↓↓↓
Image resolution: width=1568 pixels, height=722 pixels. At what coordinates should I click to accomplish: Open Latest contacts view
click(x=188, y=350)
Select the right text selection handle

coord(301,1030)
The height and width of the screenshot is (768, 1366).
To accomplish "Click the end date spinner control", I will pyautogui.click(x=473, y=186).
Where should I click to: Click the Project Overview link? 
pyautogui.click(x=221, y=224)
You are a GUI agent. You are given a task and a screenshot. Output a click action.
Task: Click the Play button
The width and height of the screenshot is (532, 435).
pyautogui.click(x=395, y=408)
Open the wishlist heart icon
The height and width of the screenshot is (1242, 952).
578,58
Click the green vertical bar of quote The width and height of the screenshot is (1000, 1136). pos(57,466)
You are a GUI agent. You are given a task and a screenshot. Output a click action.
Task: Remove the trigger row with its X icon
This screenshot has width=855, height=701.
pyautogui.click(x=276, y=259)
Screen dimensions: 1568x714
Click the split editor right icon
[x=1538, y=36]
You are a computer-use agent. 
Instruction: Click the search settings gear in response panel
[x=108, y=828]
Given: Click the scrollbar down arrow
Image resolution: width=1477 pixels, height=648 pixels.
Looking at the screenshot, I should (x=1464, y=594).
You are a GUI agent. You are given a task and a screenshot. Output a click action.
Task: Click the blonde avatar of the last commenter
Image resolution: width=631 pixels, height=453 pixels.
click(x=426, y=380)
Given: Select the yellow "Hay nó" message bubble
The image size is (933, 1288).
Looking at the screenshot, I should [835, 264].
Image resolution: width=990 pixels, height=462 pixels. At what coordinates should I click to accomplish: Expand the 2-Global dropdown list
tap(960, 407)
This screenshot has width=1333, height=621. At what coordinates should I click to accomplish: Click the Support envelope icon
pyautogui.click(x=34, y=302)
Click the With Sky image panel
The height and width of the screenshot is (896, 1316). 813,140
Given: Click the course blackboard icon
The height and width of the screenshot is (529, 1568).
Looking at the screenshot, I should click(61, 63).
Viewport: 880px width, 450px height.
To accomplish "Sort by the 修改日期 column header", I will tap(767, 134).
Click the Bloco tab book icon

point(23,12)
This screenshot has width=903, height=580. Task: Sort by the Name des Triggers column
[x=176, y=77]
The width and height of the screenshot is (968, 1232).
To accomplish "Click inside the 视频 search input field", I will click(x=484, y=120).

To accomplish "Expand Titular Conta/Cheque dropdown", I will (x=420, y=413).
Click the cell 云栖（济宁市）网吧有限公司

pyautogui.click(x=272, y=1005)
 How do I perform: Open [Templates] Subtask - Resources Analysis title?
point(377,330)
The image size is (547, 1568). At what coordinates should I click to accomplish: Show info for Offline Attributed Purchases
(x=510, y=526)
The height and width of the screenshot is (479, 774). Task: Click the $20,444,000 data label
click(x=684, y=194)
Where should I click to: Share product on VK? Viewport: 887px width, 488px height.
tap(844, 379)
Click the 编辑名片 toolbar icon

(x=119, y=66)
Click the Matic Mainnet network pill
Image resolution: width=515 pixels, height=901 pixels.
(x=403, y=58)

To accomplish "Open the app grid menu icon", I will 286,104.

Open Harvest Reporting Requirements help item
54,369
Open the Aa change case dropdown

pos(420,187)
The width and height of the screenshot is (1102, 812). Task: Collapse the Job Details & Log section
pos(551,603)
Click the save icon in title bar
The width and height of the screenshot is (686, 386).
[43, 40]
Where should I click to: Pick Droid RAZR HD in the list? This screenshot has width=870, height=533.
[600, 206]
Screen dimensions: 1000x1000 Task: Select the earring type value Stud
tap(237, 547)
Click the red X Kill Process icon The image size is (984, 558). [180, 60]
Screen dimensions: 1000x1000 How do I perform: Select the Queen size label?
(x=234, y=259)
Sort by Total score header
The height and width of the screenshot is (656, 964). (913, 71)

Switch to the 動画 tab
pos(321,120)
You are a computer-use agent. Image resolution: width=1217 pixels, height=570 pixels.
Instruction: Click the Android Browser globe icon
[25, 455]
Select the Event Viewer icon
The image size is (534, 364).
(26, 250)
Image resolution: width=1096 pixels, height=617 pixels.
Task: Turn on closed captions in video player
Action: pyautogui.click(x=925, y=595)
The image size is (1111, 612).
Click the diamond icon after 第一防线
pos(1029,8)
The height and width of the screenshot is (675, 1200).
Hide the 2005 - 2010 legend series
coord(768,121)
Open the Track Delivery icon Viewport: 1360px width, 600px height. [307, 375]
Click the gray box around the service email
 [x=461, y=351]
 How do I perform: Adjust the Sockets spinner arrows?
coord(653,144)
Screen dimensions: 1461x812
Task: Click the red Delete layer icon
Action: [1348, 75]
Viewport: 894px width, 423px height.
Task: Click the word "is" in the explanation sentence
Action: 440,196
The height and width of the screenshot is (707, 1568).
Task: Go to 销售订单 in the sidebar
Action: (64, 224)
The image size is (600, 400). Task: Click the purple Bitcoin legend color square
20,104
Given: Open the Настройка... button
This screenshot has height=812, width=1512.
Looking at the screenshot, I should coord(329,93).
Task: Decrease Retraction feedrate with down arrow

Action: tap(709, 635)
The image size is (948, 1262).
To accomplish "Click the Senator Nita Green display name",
↑↑↑
# What this task involves
Output the records in full, exactly.

# Solved exercise
Image resolution: width=1568 pixels, height=722 pixels. At what coordinates should I click to accomplish: Open Latest contacts view
click(x=188, y=350)
Select the right text selection handle

coord(301,1030)
The height and width of the screenshot is (768, 1366).
To accomplish "Click the end date spinner control", I will pyautogui.click(x=473, y=186).
Where should I click to: Click the Project Overview link? 
pyautogui.click(x=221, y=224)
You are a GUI agent. You are given a task and a screenshot. Output a click action.
Task: Click the Play button
The width and height of the screenshot is (532, 435).
pyautogui.click(x=395, y=408)
Open the wishlist heart icon
The height and width of the screenshot is (1242, 952).
578,58
Click the green vertical bar of quote The width and height of the screenshot is (1000, 1136). pos(57,466)
You are a GUI agent. You are given a task and a screenshot. Output a click action.
Task: Remove the trigger row with its X icon
This screenshot has width=855, height=701.
pyautogui.click(x=276, y=259)
Screen dimensions: 1568x714
Click the split editor right icon
[x=1538, y=36]
You are a computer-use agent. 
Instruction: Click the search settings gear in response panel
[x=108, y=828]
Given: Click the scrollbar down arrow
Image resolution: width=1477 pixels, height=648 pixels.
Looking at the screenshot, I should (x=1464, y=594).
You are a GUI agent. You are given a task and a screenshot. Output a click action.
Task: Click the blonde avatar of the last commenter
Image resolution: width=631 pixels, height=453 pixels.
click(x=426, y=380)
Given: Select the yellow "Hay nó" message bubble
The image size is (933, 1288).
Looking at the screenshot, I should [835, 264].
Image resolution: width=990 pixels, height=462 pixels. At what coordinates should I click to accomplish: Expand the 2-Global dropdown list
tap(960, 407)
This screenshot has width=1333, height=621. At what coordinates should I click to accomplish: Click the Support envelope icon
pyautogui.click(x=34, y=302)
Click the With Sky image panel
The height and width of the screenshot is (896, 1316). 813,140
Given: Click the course blackboard icon
The height and width of the screenshot is (529, 1568).
Looking at the screenshot, I should click(61, 63).
Viewport: 880px width, 450px height.
To accomplish "Sort by the 修改日期 column header", I will tap(767, 134).
Click the Bloco tab book icon

point(23,12)
This screenshot has width=903, height=580. Task: Sort by the Name des Triggers column
[x=176, y=77]
The width and height of the screenshot is (968, 1232).
To accomplish "Click inside the 视频 search input field", I will click(x=484, y=120).

To accomplish "Expand Titular Conta/Cheque dropdown", I will (x=420, y=413).
Click the cell 云栖（济宁市）网吧有限公司

pyautogui.click(x=272, y=1005)
 How do I perform: Open [Templates] Subtask - Resources Analysis title?
point(377,330)
The image size is (547, 1568). At what coordinates should I click to accomplish: Show info for Offline Attributed Purchases
(x=510, y=526)
The height and width of the screenshot is (479, 774). Task: Click the $20,444,000 data label
click(x=684, y=194)
Where should I click to: Share product on VK? Viewport: 887px width, 488px height.
tap(844, 379)
Click the 编辑名片 toolbar icon

(x=119, y=66)
Click the Matic Mainnet network pill
Image resolution: width=515 pixels, height=901 pixels.
(x=403, y=58)

To accomplish "Open the app grid menu icon", I will 286,104.

Open Harvest Reporting Requirements help item
54,369
Open the Aa change case dropdown

pos(420,187)
The width and height of the screenshot is (1102, 812). Task: Collapse the Job Details & Log section
pos(551,603)
Click the save icon in title bar
The width and height of the screenshot is (686, 386).
[43, 40]
Where should I click to: Pick Droid RAZR HD in the list? This screenshot has width=870, height=533.
[600, 206]
Screen dimensions: 1000x1000 Task: Select the earring type value Stud
tap(237, 547)
Click the red X Kill Process icon The image size is (984, 558). [180, 60]
Screen dimensions: 1000x1000 How do I perform: Select the Queen size label?
(x=234, y=259)
Sort by Total score header
The height and width of the screenshot is (656, 964). (913, 71)

Switch to the 動画 tab
pos(321,120)
You are a computer-use agent. Image resolution: width=1217 pixels, height=570 pixels.
Instruction: Click the Android Browser globe icon
[25, 455]
Select the Event Viewer icon
The image size is (534, 364).
(26, 250)
Image resolution: width=1096 pixels, height=617 pixels.
Task: Turn on closed captions in video player
Action: pyautogui.click(x=925, y=595)
The image size is (1111, 612).
Click the diamond icon after 第一防线
pos(1029,8)
The height and width of the screenshot is (675, 1200).
Hide the 2005 - 2010 legend series
coord(768,121)
Open the Track Delivery icon Viewport: 1360px width, 600px height. [307, 375]
Click the gray box around the service email
 [x=461, y=351]
 How do I perform: Adjust the Sockets spinner arrows?
coord(653,144)
Screen dimensions: 1461x812
Task: Click the red Delete layer icon
Action: [1348, 75]
Viewport: 894px width, 423px height.
Task: Click the word "is" in the explanation sentence
Action: 440,196
The height and width of the screenshot is (707, 1568).
Task: Go to 销售订单 in the sidebar
Action: (64, 224)
The image size is (600, 400). Task: Click the purple Bitcoin legend color square
20,104
Given: Open the Настройка... button
This screenshot has height=812, width=1512.
Looking at the screenshot, I should coord(329,93).
Task: Decrease Retraction feedrate with down arrow

Action: tap(709, 635)
The image size is (948, 1262).
To accomplish "Click the Senator Nita Green display name",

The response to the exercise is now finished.